▶ Page excerpt
######

Pain, joy, frustration, grief, pride, fear, happiness, emptiness, hope.........these are only a few of the emotions that have enveloped us over the past eight weeks.

Pain and frustration, but also hope. I very calmly and confidently walked into the Eye Institute for my eye surgery two weeks ago, fully expecting it to be a fairly painless and routine operation. Fifteen minutes into the surgery, it seemed that the specialist was hacking away at my eyeball with a dull, serrated breadknife. A little later, upon questioning he confirmed my worst fears - he WAS actually sewing me back up and I was able to feel every stitch. The pain that followed as he pressed firmly with a Q-tip, was only the beginning of a seemingly long and somewhat frightening road to recovery, especially as I had expected to be back on my feet in a day or two. I now understand that I have to be patient for another four to six weeks before the pain will totally subside and my vision equalises. As I left the surgeon's office on my final visit, he smiled and said "see you next summer". Only time will tell whether I will be willing to subject a second eye to the same treatment. - perhaps an extra dose of anaesthetic would be in order!!

Grief and emptiness, but also pride. Last week on a sunny, fall morning, we visited the Herb Garden and again spread some of Mike's ashes in a few special spots - beside the pond where he used to skate and where his dog Jem is buried; under the infamous tree-house that he and his friend Russ built; and on a hill overlooking the beautiful gardens and the lawn that he spent many hours mowing. We had hoped that a small plane might fly overhead as we scattered the ashes. This didn't happen, but just after leaving the farm a jet appeared in the clear blue sky, with its white contrails visible for miles. Another crossed the first, and we pulled off the road to watch in awe as a total of ten jets crossed the sky leaving their perfectly formed contrails in what appeared to be a final pilots' salute. Our tears flowed like rivers.

######

▶ Supplied entries
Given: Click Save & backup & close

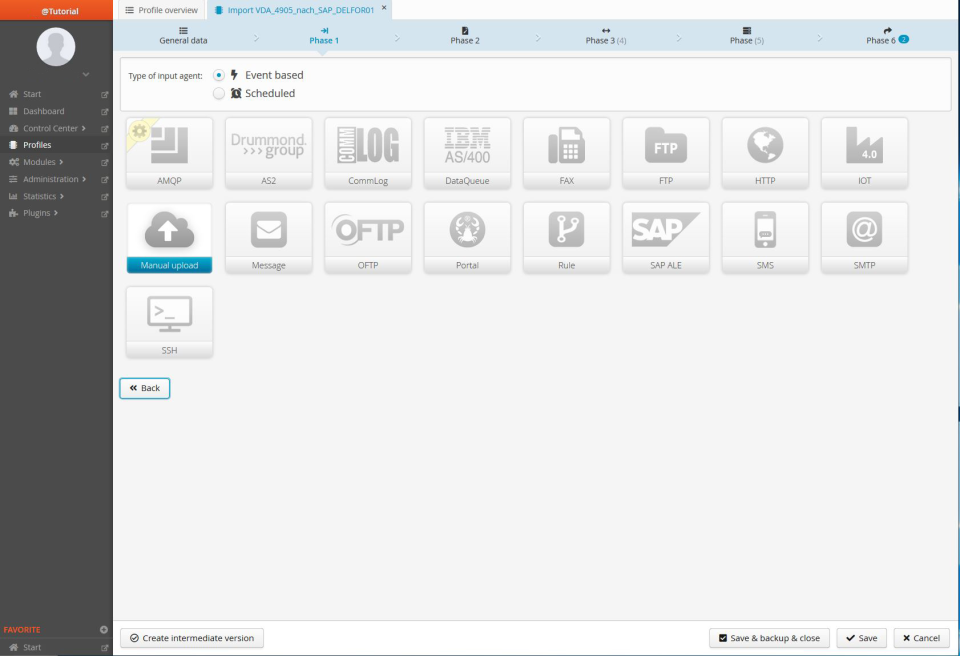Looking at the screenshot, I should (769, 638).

######

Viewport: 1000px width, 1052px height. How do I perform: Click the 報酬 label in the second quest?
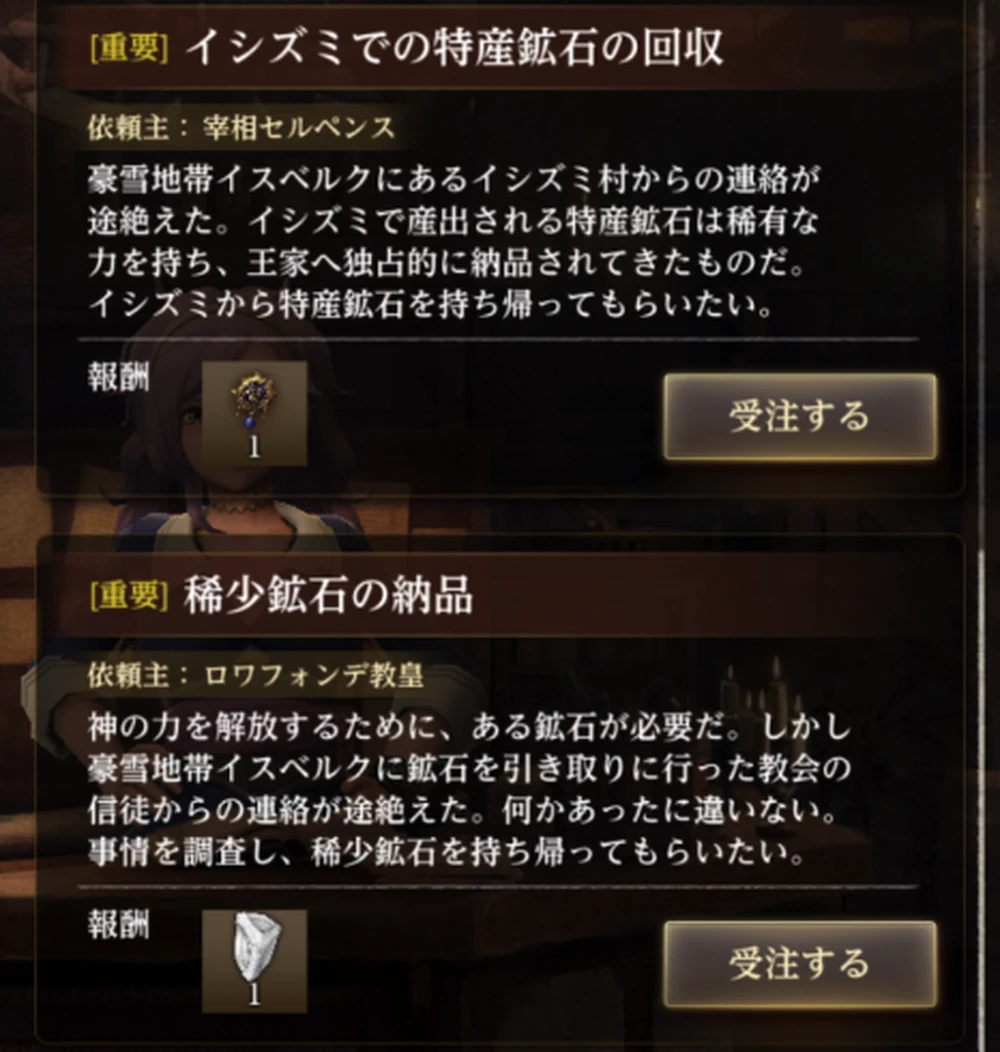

######

▶ Explore the material
A) From the passage on eye surgery and grief, copy the text verbatim from "Grief and emptiness, but" up to and including "flowed like rivers.".
B) According to the passage on eye surgery and grief, how many jets crossed the sky after the family left the farm?

▶ Results by task
A)
Grief and emptiness, but also pride. Last week on a sunny, fall morning, we visited the Herb Garden and again spread some of Mike's ashes in a few special spots - beside the pond where he used to skate and where his dog Jem is buried; under the infamous tree-house that he and his friend Russ built; and on a hill overlooking the beautiful gardens and the lawn that he spent many hours mowing. We had hoped that a small plane might fly overhead as we scattered the ashes. This didn't happen, but just after leaving the farm a jet appeared in the clear blue sky, with its white contrails visible for miles. Another crossed the first, and we pulled off the road to watch in awe as a total of ten jets crossed the sky leaving their perfectly formed contrails in what appeared to be a final pilots' salute. Our tears flowed like rivers.

B) Ten jets crossed the sky.